About this exercise:
Lines holding the string "gras" in the listing below are to be copied.

Records provided:
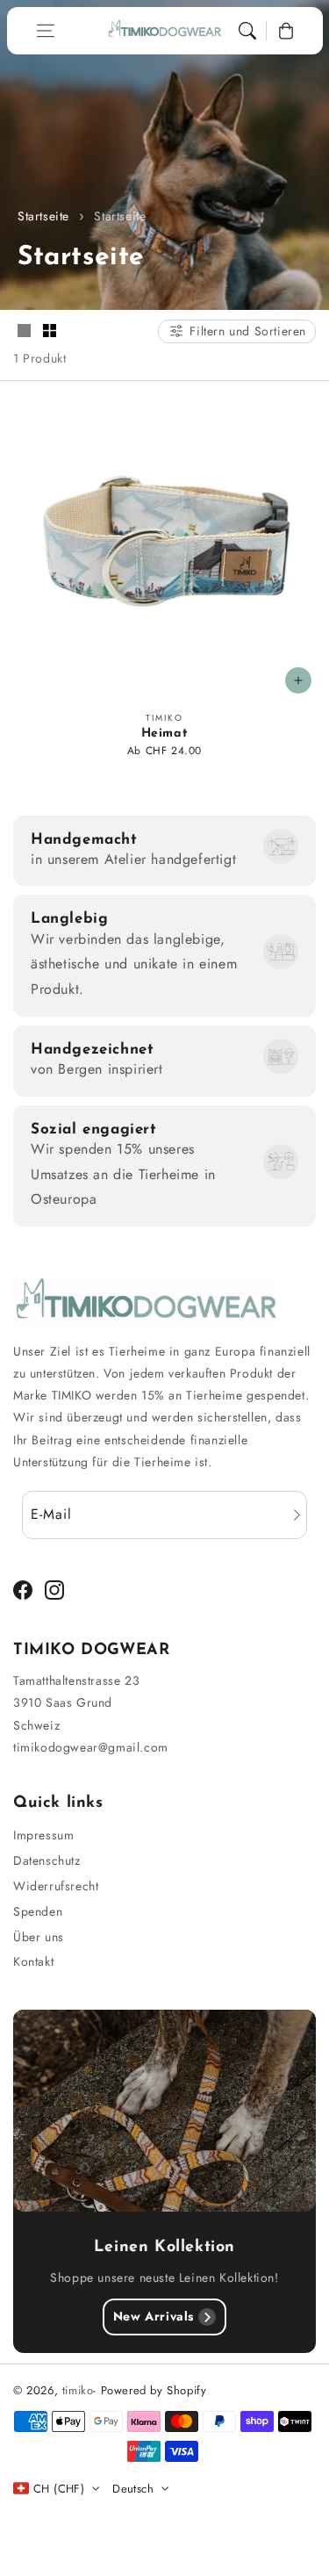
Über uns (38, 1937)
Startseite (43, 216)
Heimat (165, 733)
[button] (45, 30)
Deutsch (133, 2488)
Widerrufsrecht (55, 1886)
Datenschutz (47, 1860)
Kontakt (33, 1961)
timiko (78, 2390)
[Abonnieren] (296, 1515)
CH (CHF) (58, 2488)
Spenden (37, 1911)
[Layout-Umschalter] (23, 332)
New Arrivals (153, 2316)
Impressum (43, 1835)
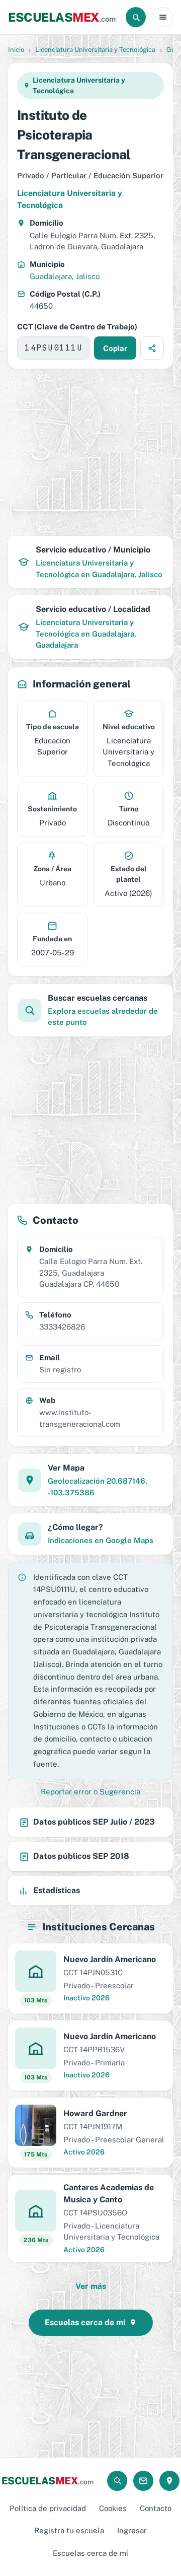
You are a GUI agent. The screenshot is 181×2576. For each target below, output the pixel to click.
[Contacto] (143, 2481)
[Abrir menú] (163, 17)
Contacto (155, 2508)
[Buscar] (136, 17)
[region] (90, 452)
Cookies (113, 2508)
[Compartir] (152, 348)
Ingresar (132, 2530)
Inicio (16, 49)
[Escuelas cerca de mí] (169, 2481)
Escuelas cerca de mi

==

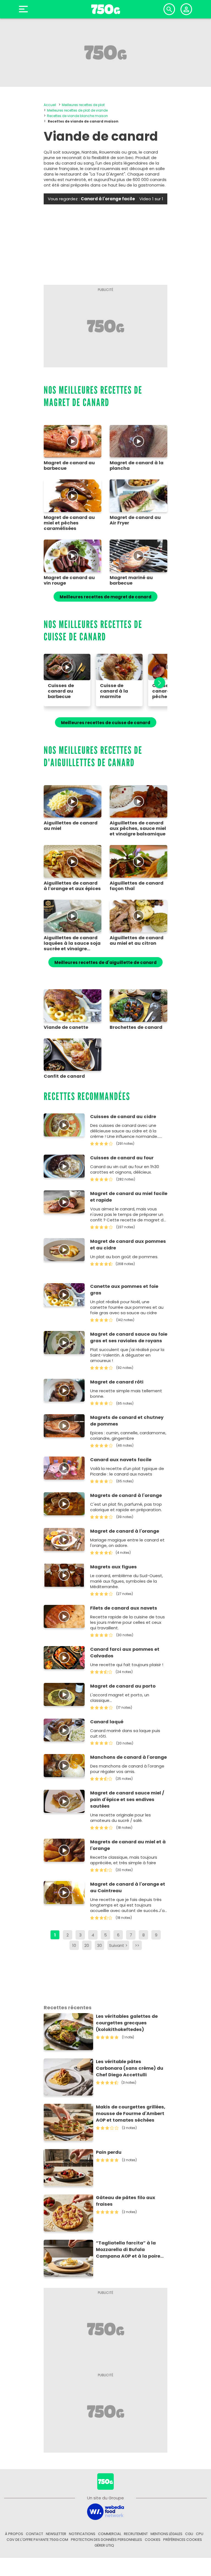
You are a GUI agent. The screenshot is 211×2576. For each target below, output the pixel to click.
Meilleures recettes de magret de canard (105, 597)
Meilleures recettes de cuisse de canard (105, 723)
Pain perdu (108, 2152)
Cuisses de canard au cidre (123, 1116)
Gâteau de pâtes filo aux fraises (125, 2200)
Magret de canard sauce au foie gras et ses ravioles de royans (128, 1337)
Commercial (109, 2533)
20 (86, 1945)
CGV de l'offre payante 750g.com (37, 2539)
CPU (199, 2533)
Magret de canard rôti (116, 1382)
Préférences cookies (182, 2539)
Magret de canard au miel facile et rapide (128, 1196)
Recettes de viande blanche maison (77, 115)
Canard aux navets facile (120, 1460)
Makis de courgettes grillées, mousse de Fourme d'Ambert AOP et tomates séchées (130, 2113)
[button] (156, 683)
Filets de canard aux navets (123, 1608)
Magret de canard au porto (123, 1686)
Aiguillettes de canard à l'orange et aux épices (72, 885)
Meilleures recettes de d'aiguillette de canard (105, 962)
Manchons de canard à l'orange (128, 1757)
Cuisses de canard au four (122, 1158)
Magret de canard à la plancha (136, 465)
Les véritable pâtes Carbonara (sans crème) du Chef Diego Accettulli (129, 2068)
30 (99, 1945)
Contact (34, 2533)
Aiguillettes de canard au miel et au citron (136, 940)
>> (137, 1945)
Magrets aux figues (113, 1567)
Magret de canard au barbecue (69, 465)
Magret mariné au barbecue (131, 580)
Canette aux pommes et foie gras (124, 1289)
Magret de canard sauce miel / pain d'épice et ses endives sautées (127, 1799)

--

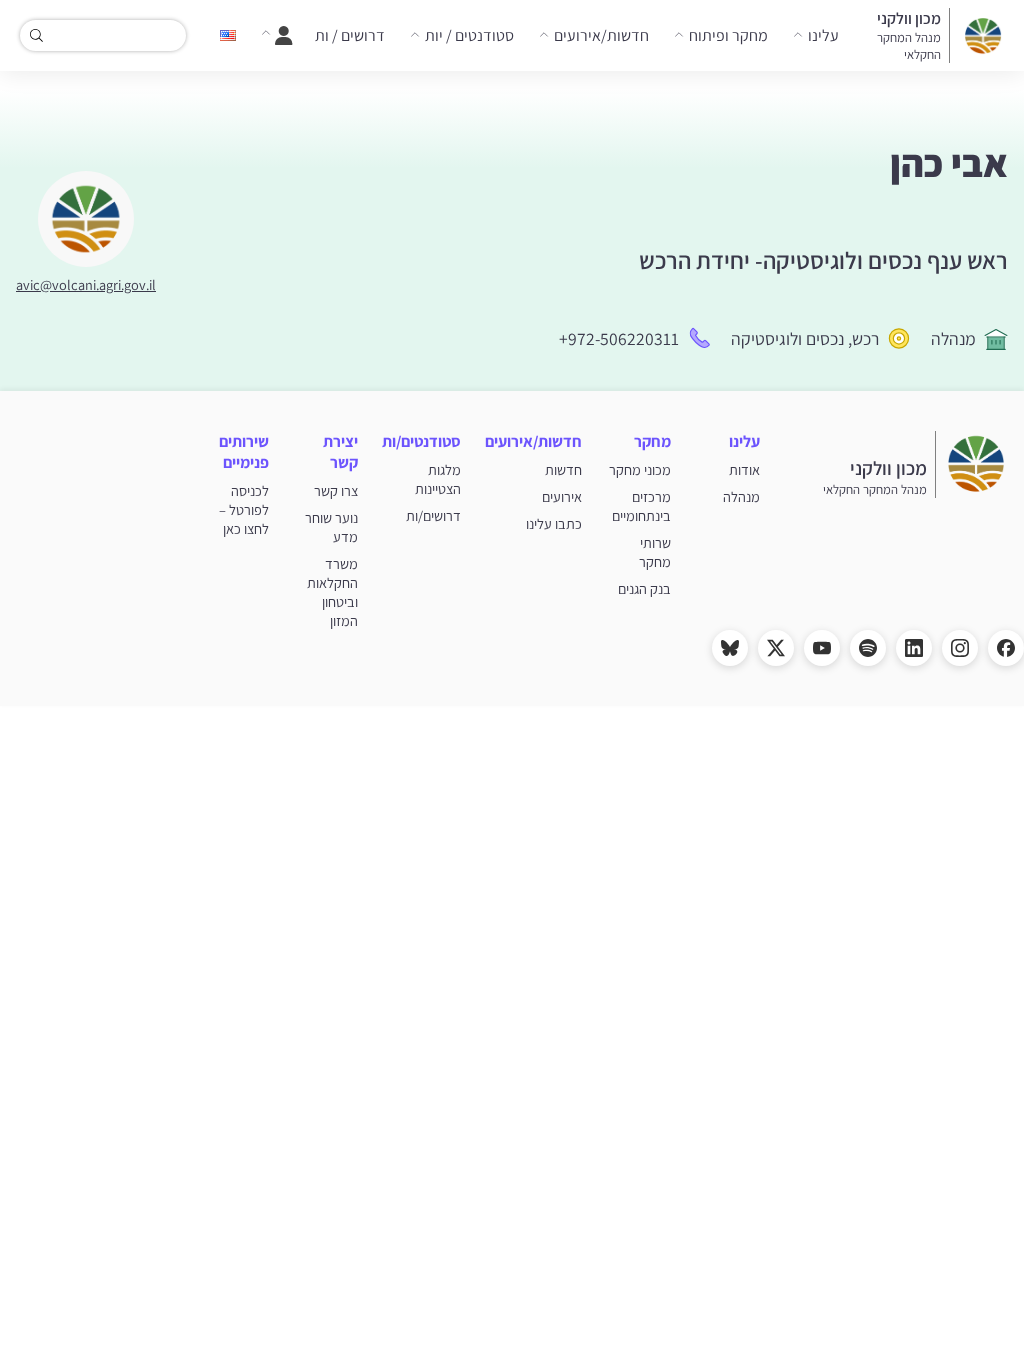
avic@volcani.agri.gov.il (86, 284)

Solution:
Magret de canard sauce au foie gras et ses ravioles de royans (128, 1337)
Canette aux pommes et foie gras (124, 1289)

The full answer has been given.